We live in a world of Big Data. Today, the data that organizations collect, store, process, and analyze is increasing in volume, velocity, and variety at nearly exponential rates. As we attempt to extract business value from data, the subject of Big Data Governance, becomes increasingly important. Therefore, it is imperative, that organizations get a handle on Big Data Governance before they’re engulfed in the ever rising tide of data. Today, Big Data solutions mandate the need for metadata management, scalable architectures, and privacy, security, and compliance controls. This is the first of a three part series on Big Data Governance.
What is Big Data?
What differentiates Big Data from ordinary data or “Small Data”, as it is sometimes referred? Big Data is most commonly defined in terms of the three “V’s”: Volume, Velocity and Variety, which was first described by Gartner’s back in 2001 1. The Big Data volume definition will continue to remain a moving target, as of 2012 Big Data sizes were ranging from a few dozen terabytes to many petabytes of data in a single dataset.

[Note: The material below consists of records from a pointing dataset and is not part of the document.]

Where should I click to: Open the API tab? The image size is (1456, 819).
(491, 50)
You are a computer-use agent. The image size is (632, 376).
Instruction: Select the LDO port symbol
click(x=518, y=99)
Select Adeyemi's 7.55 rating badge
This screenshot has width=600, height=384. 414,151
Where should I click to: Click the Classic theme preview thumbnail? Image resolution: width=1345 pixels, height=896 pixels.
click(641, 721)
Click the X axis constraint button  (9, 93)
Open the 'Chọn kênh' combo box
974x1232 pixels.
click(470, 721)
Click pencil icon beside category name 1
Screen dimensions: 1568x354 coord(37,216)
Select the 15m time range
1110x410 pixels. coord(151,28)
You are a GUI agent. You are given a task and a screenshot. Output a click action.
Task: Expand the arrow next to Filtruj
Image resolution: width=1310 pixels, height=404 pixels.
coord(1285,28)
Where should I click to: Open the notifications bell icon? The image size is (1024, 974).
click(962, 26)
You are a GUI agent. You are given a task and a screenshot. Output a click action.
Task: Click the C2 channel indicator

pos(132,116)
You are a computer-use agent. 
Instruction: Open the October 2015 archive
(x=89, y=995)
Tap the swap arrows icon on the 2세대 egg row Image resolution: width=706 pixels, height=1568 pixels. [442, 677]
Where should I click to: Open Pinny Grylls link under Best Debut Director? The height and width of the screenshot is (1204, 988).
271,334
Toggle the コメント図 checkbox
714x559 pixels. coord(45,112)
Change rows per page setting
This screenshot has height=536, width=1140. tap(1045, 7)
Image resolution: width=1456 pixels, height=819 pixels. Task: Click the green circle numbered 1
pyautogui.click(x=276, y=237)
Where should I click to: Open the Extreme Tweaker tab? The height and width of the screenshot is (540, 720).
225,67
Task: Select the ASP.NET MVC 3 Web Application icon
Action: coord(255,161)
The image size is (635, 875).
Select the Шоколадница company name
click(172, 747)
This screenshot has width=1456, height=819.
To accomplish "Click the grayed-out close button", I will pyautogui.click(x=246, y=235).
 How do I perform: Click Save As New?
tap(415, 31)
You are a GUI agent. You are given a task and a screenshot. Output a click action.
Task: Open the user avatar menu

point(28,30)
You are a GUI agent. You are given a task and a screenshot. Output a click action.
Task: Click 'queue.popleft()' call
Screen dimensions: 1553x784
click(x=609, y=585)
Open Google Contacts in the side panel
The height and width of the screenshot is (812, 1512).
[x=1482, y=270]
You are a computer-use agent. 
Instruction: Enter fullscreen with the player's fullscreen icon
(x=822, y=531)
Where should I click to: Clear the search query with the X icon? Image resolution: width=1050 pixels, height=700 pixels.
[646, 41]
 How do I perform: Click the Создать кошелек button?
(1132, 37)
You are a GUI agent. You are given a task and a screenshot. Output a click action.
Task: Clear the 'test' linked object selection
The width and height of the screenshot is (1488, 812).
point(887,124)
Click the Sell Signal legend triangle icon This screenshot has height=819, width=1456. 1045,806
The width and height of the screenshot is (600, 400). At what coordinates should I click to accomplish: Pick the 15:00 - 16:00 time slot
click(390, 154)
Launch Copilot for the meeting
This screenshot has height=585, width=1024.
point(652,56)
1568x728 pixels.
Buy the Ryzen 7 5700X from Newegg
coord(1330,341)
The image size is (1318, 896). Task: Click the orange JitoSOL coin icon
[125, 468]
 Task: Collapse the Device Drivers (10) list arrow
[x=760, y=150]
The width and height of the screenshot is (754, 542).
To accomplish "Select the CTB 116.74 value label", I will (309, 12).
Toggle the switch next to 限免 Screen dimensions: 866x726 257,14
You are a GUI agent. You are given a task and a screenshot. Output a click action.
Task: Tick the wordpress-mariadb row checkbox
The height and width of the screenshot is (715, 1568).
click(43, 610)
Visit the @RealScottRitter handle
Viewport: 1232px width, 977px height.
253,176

- Volume – Refers to the amount of data, which is higher
- Velocity – Refers to the speed of data collection
- Variety – Refers to the range of data types, sources, and languages
Some have added other “V’s” like Veracity (accuracy) or Value (new business value derived from new data sets) to define Big Data; however, the three original “V’s” represent some of the biggest challenges to Big Data Governance. Let’s take a closer look.
The “V’s” and Big Data Governance
Let’s take a closer look at Big Data’s three V’s – Volume, Velocity and Variety.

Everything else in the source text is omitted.